In Albacete the moto2 bikes raced again together with the Extreme bikes. After the trainings the most generalized comment in the paddock was that the Moto2 weren’t able to lap faster than the SuperSport bikes.
Jordi Torres got the SuperSport pole with a super fast time of 1:30.772, whereas the the first Moto2, the BQR of Dani Rivas was 2 tenths slower (1:30.982) and behind him Espargaró made 1:31.251. The AJR ridden by Dani Arcas made 1:33.6, although during the race improved his laptime by 0.5 seconds.
Moto2 bikes are 25 kilos lighter than the SuperSport bikes and they use first level components, it is clear that there is still a lot of work to do. To lap faster than the SuperSport bikes won’t be easy because the SS bikes have a lot of years of evolution. Moto2 bikes still must find their own way regarding weight balance, geometries, etc. I am very curious about what is going to happen when companies with a lot of racing experience (like Aprilia, for example) put their bikes on the track.

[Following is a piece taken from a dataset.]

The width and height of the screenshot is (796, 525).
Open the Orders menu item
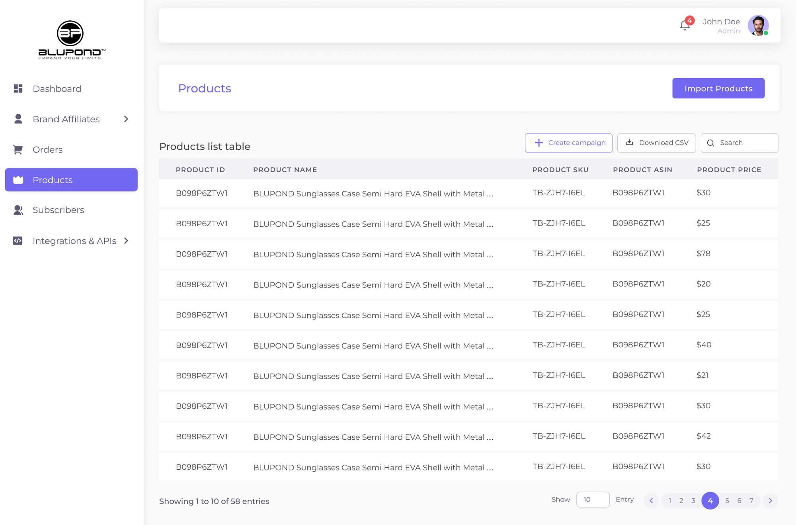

In Albacete we saw the Promoracing bike ridden by Aleix Espargaró (now confirmed Ducati Pramac MotoGP rider for 2010), already with a Honda CBR 600 engine (previous bike had a R6 engine). The new bike is very similar to the previous one, although Harris people had to build a completely new chassis to accomodate the Honda engine. The new bike also had a new fueltank and it uses presurized top notch Öhlins suspensions.
Just a note, you know that during last years the trend is to work with “tuned flex” chassis to allow them to absorb part of the energy that suspensions can not absorb when the bikes are fully leaned. Take a look at the Espargaró Moto2, and the extremely thin section of the swingarm..
Regarding the BQR bikes, we saw 2 units riding in Albacete, one ridden by Dani Rivas (it’s regular rider) and the other one ridden by Shuhei Aoyama. In some details it was possible to see that Dani’s bike was a little bit more evolutionated than Aoyama’s. They used a new bodywork, if you look at the nose (just under the GALFER text), you can see a cutout that was not in the previous bodywork. They probably made it to improve the air flow going to the airbox, or maybe to add in that cut an intake conduit that is not ready yet. Originally the bikes were designed with the intake conduits going laterally into the airbox, through the chassis (similarly to the MotoGP Hondas), but a change in Moto2 technical rules saying that it is necessary to keep the original CBR airbox has forced BQR people to find a new way to introduce the air in the airbox. Right now it seems that they are doing it under the triple clamp. In Aoyama’s chassis you still can see the chassis cutouts for the air intakes, whereas Dani’s chassis doesn’t have those cutouts anymore.
Chain tensioners and fueltank were also different in both bikes.
Josep Pujol provided me all action photos, you can see much more photos of that weekend in his Flickr page. I didn’t have time to take photos, but I gave my camera to a friend who took some photos in the BQR and Promoracing boxes. I uploaded those photos to the Bottpower Flickr page.
I just made one photo during the weekend, it was Sunday afternoon and we were packing when I saw several members of the BQR team looking at the LaGlisse Moto2 bike (still with Yamaha engine, it was on the box but it didn’t ride), I found it funny, in the races everybody tries to be on the ball of what the rest is doing.. :)
Ah! I also had opportunity to watch another Moto2 prototype, from the Hune-TMM team of Carlos Maestro, this prototype has been made in collaboration with the Carlos III University in Madrid. The bike has been made using a Yamaha engine, the chassis is a steel trellis bolted to 2 CNC machined aluminum plates in the swingarm pivot area. By the moment I don’t have photos of this bike.